# Exercise goal
Copy out each of the lines below word for word, leaving out the pictures.

[Extracted lines]
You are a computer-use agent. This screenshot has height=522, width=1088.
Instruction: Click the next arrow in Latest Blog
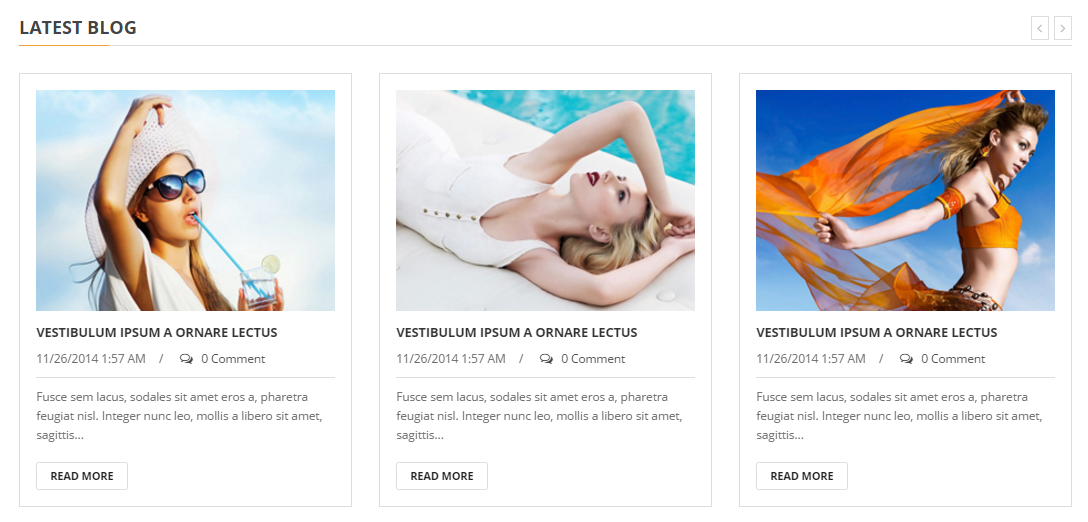pyautogui.click(x=1062, y=28)
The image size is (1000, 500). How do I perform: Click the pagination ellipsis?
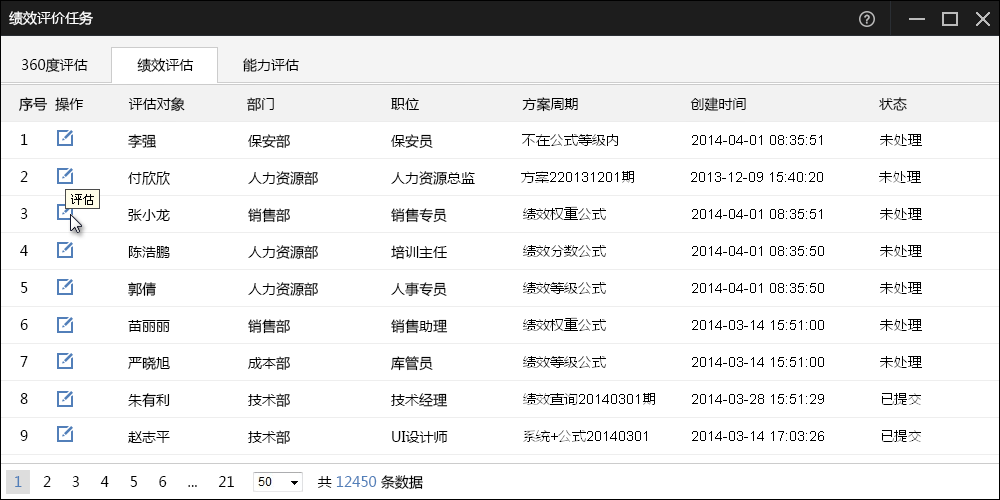point(192,482)
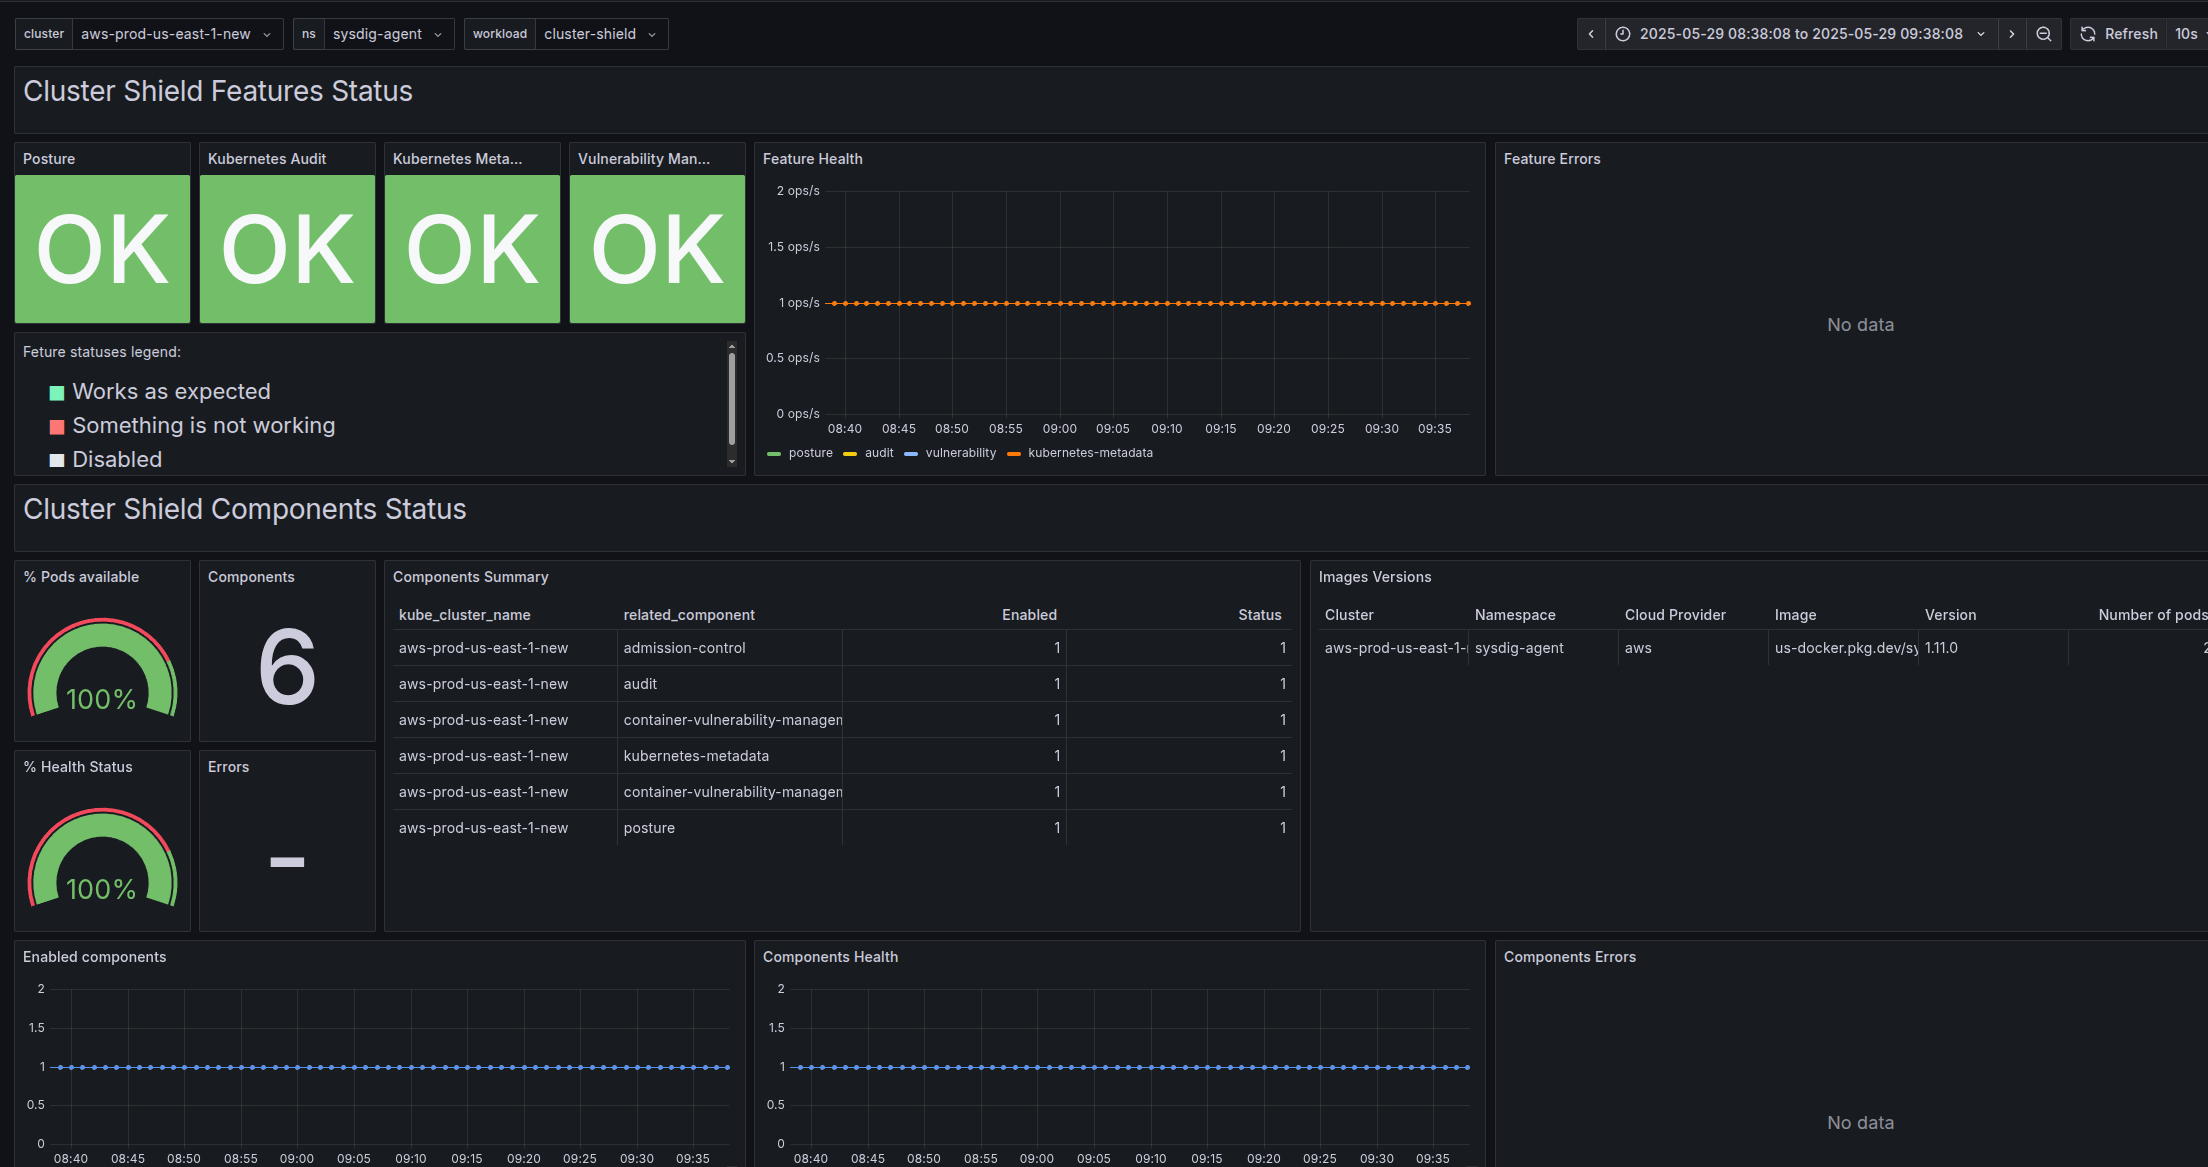The image size is (2208, 1167).
Task: Toggle audit series in Feature Health legend
Action: 879,453
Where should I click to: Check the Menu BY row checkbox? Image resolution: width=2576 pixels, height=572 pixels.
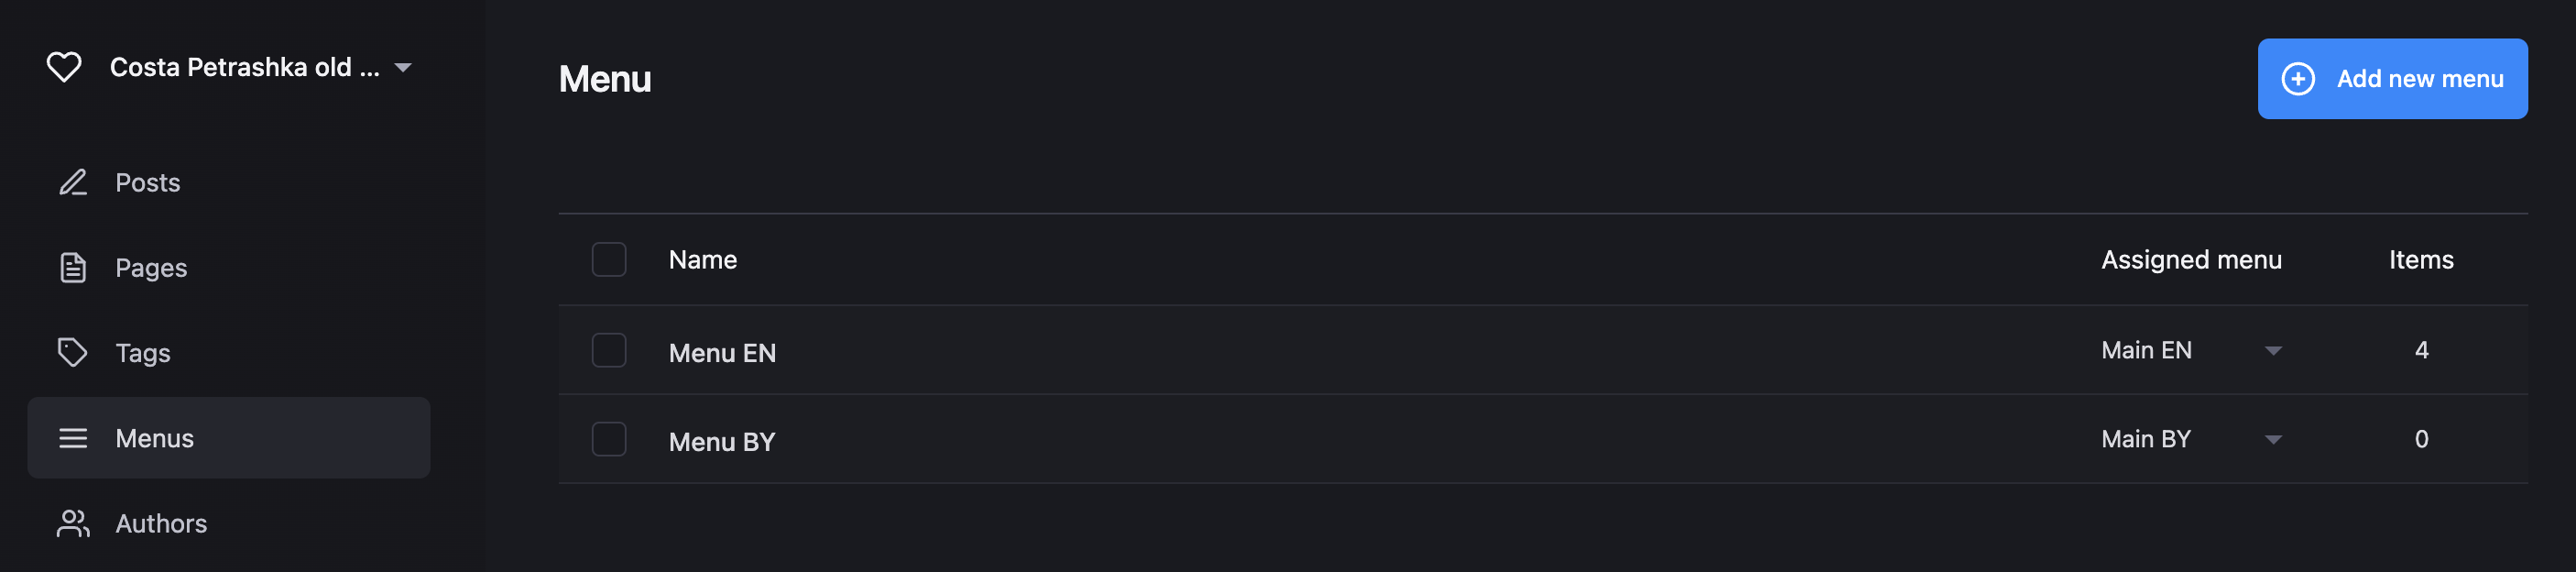[x=608, y=440]
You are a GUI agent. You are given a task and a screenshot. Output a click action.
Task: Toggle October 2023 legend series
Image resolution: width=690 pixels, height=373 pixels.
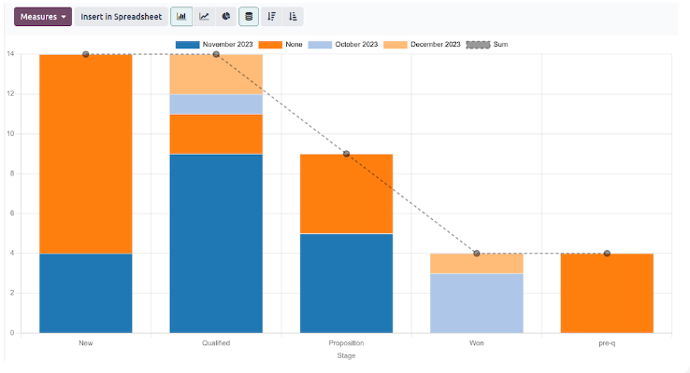coord(343,44)
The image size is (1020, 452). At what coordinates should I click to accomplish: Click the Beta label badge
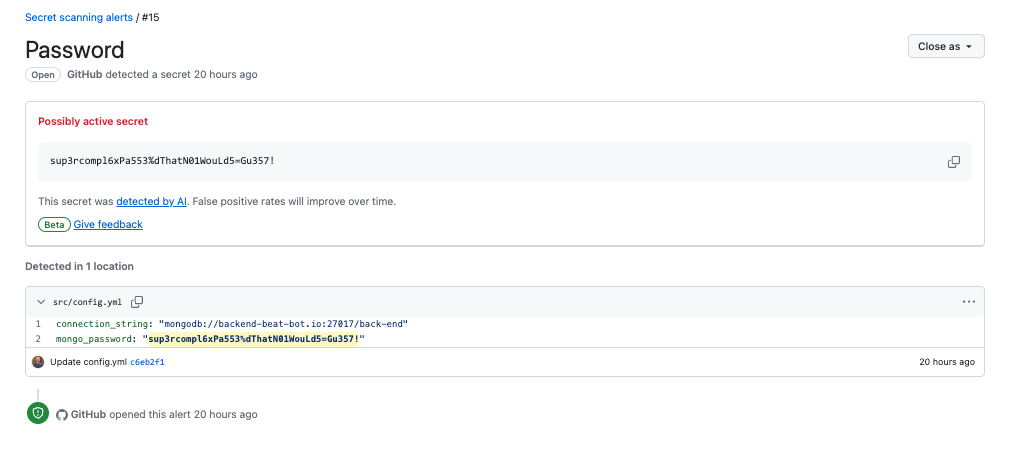click(x=54, y=225)
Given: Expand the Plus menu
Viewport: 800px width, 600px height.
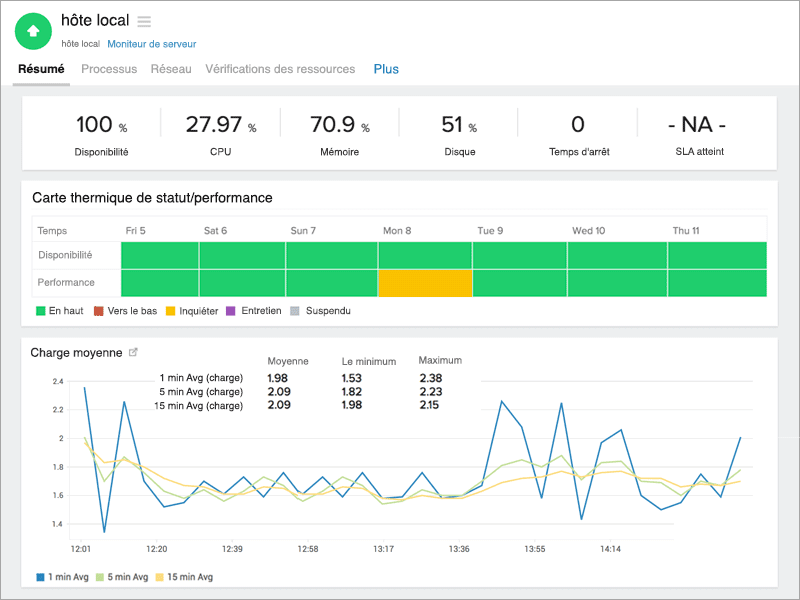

# Task output
You are a computer-use agent. This screenshot has height=522, width=1088.
Instruction: Click the next arrow in Latest Blog
pyautogui.click(x=1062, y=28)
The image size is (1000, 500). How do I perform: Click the pagination ellipsis?
point(192,482)
The image size is (2208, 1167).
Task: Toggle audit series in Feature Health legend
Action: 879,453
Where should I click to: Check the Menu BY row checkbox? Image resolution: width=2576 pixels, height=572 pixels.
[x=608, y=440]
You are a GUI agent. You are given a task and a screenshot. Output a click action.
Task: Toggle October 2023 legend series
Image resolution: width=690 pixels, height=373 pixels.
coord(343,44)
The image size is (1020, 452). At what coordinates should I click to accomplish: Click the Beta label badge
click(x=54, y=225)
Given: Expand the Plus menu
Viewport: 800px width, 600px height.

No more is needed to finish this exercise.